### WHAT TO WORK ON:
1) In the HTTP/2 thread, what does one poster call the biggest security risk for edge HTTP servers?
2) Reproduce everything in the HTTP/2 thread from "OK that's good" down to "line for me.".

### SUPPLIED PASSAGE:
>> begin

Users say: But I followed the unwritten spec of "I'm allowed to cheat the rules and do whatever the heck I want, as long as it seems to work right now." And besides who can even understand all the rules, there's too many and they're too complex to understand.

Continued attacks on HTTP/2

Posted Apr 11, 2024 22:30 UTC (Thu) by ballombe (subscriber, #9523) [Link] (1 responses)

> If we're sure hard things are just always a bad idea then I agree that's a win for C. But, maybe hard things are sometimes a good idea, and then in C you're going to really struggle.

Agreed. But the tendency is to do hard thing when it is not needed. Security requires you to pick
the simplest possible solution instead.

Continued attacks on HTTP/2

Posted Apr 12, 2024 3:25 UTC (Fri) by wtarreau (subscriber, #51152) [Link]

> Security requires you to pick the simplest possible solution instead.

It's rarely that simple, otherwise all products would be secure by design. The reality is that it depends a lot on how the product is used and the risks it faces. The biggest security risk for edge HTTP servers is DoS and dealing with DoS requires to do complex things to remain efficient in all situations. What makes some vulnerable to DoS precisely is to apply the principle of the simplest solution. Simple is easy to audit but often also easy to DoS.

Continued attacks on HTTP/2

Posted Apr 11, 2024 16:07 UTC (Thu) by nomaxx117 (subscriber, #169603) [Link] (11 responses)

At least in the case of Rust's hyper crate (which I am one of the maintainers of), our impact was more to do with the fact that parsing frames like this is cpu usage that users wouldn't be able to catch normally via looking at logs - we actually never had the memory issues because we already limited the amount of headers we will buffer and store.

Rust is honestly a pretty good language for this stuff specifically because it's a lot more flexible than C is and we can express much simpler and easier to follow logic around asynchronous patterns than in C. It's a lot easier to review and audit code using futures rather than a complex state machine in an epoll callback table.

Also, a lot of the folks using Rust to build these sorts of things are pretty experienced in those useful patterns that come from C ;)

Continued attacks on HTTP/2

Posted Apr 11, 2024 17:59 UTC (Thu) by wtarreau (subscriber, #51152) [Link] (10 responses)

> At least in the case of Rust's hyper crate (which I am one of the maintainers of), our impact was more to do with the fact that parsing frames like this is cpu usage that users wouldn't be able to catch normally via looking at logs - we actually never had the memory issues because we already limited the amount of headers we will buffer and store.

OK that's good to know.

> Rust is honestly a pretty good language for this stuff specifically because it's a lot more flexible than C is and we can express much simpler and easier to follow logic around asynchronous patterns than in C.

It's a matter of taste, I'm still finding it impossible to understand it :-/ Too many unpronounceable characters per line for me.

>> end

### SUPPLIED MATERIAL:
>> begin

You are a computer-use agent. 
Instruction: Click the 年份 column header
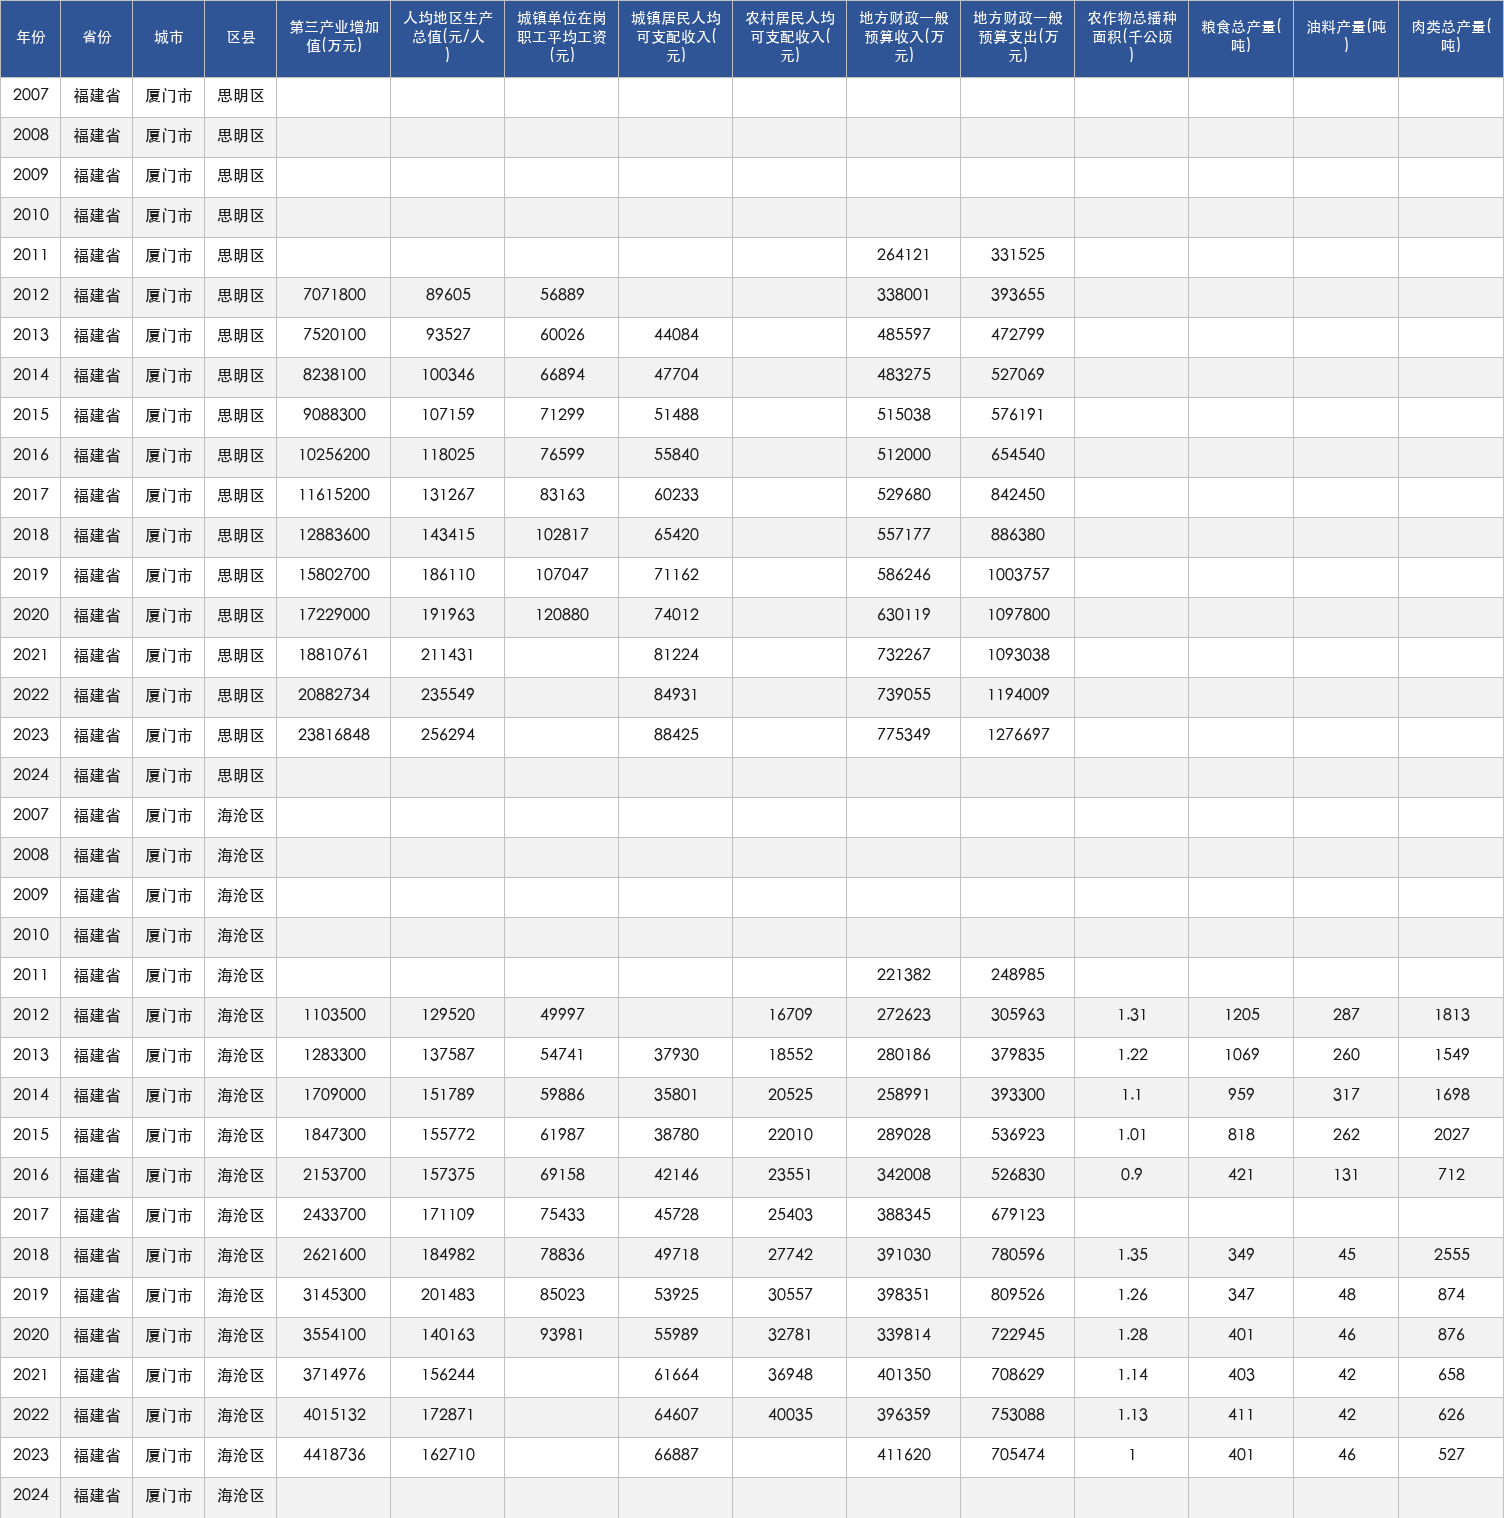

>> end

### SOLUTIONS FOR EACH TASK:
1) DoS

2)
OK that's good to know.

> Rust is honestly a pretty good language for this stuff specifically because it's a lot more flexible than C is and we can express much simpler and easier to follow logic around asynchronous patterns than in C.

It's a matter of taste, I'm still finding it impossible to understand it :-/ Too many unpronounceable characters per line for me.